The rufous-browed chat-tyrant is monotypic.

==Description==

The rufous-browed chat-tyrant is 14.5 to 16 cm long and weighs about 14 to 15 g. The sexes appear to have the same plumage. Adults have a brown crown and bright rufous supercilium that begins at the lores and widens past the eye. The rest of their face is dark brown. Their upperparts are brown. Their wings are dusky with rufous tips to the coverts that form one or two prominent wing bars. Their tail is dusky with white outer webs of the outermost feathers. Their throat is grayish to rich olive, the center of their belly and undertail coverts whitish, and the rest of their underparts bright chestnut-rufous. They have a dark brown iris, a smallish black bill, and black legs and feet. Juveniles have a paler and more ochraceous supercilium, narrower and paler wing bars, and a paler throat and belly than adults.

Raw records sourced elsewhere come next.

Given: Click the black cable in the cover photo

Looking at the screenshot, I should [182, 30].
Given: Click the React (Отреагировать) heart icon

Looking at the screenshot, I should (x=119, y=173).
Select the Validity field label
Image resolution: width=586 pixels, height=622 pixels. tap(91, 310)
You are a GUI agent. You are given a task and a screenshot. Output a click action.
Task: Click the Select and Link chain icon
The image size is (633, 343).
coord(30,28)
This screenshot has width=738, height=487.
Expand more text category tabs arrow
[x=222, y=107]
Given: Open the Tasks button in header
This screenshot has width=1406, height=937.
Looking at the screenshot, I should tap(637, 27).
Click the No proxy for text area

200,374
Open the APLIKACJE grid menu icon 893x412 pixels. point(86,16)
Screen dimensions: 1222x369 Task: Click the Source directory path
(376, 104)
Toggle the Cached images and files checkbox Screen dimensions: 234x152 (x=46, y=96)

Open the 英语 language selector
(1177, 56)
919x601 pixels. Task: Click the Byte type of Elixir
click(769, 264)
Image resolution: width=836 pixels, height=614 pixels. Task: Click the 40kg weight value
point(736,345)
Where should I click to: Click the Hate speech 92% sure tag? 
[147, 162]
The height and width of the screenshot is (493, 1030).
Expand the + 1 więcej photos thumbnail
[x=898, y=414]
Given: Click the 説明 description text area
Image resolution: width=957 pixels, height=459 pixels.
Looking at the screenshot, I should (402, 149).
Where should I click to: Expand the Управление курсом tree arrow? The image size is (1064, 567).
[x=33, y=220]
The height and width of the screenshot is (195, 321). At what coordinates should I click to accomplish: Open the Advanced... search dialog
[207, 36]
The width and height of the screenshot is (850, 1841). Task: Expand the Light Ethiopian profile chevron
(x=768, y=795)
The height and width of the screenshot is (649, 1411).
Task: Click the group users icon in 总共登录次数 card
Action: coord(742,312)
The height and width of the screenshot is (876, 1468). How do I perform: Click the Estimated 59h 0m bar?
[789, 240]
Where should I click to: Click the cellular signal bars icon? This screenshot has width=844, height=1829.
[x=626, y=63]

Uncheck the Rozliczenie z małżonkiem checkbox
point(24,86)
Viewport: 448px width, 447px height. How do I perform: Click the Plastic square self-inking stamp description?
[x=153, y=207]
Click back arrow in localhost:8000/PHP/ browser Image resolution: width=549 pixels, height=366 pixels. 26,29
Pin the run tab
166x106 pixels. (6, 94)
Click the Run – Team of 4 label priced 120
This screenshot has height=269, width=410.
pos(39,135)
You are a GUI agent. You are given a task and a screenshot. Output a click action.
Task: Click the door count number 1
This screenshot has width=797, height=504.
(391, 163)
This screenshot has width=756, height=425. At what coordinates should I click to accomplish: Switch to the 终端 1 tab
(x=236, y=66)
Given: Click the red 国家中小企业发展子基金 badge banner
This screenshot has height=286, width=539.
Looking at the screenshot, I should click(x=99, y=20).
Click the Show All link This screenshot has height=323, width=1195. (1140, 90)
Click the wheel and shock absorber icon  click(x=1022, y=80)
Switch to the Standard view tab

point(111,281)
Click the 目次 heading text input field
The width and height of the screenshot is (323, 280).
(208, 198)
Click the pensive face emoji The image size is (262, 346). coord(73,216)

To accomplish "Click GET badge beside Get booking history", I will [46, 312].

==Distribution and habitat==

The rufous-browed chat-tyrant is found in the Andes of western Venezuela from northern Táchira north through Mérida and most of Trujillo. It inhabits stunted montane forest up to tree line, Polylepis woodlands, and shrubby paramo. It also occurs in pastures with shrubby borders. In elevation it ranges between 2200 and 4200 m with most records above 2700 m.

==Behavior==
===Movement===

The rufous-browed chat-tyrant is a year-round resident though some local elevational movements have been noted.

===Feeding===

The rufous-browed chat-tyrant feeds on insects, though details are lacking. It usually forages singly or in pairs. It perches upright, in wooded areas on branches near the trunk and in open areas on stumps, fence posts, shrubs, and clumps of grass. It captures most prey in mid-air or near the ground ("hawking") but sometimes takes it from leaves or the ground while briefly hovering.

===Breeding===

The rufous-browed chat-tyrant's breeding season has not been detailed but is known to include March. The two known nests were cups lined with seed fluff and rabbit fur respectively but otherwise not described. One was placed in a cavity in an Espeletia plant and the other in a niche in an earthen bank. Nothing else is known about the species' breeding biology.

===Vocalization===

As of June 2025 xeno-canto had no recordings of rufous-browed chat-tyrant vocalizations; the Cornell Lab of Ornithology's Macaulay Library had nine. Its dawn song is "a fast, rhythmic, duet plee, plít'ter'tew, plít'ter'tew..., chattery, up to 12 phrases slowing at [the] end". The song has some variations such as "cháp'pa'cháp'pa or cháp'it'dip!". The species also sings soft notes from a perch or in flight. Its calls include "a high-pitched tsiu, a soft prip, or a clear whistled kleeeip".

==Status==

The IUCN has assessed the rufous-browed chat-tyrant as being of Least Concern. It has a small range; its population size is not known and is believed to be stable. No immediate threats have been identified. It is considered common. "No effects of human activity on Rufous-browed Chat-Tyrant have been directly measured, but burning and clearing of Polylepis woodlands, for firewood and cattle grazing, are undoubtedly detrimentally impacting this species."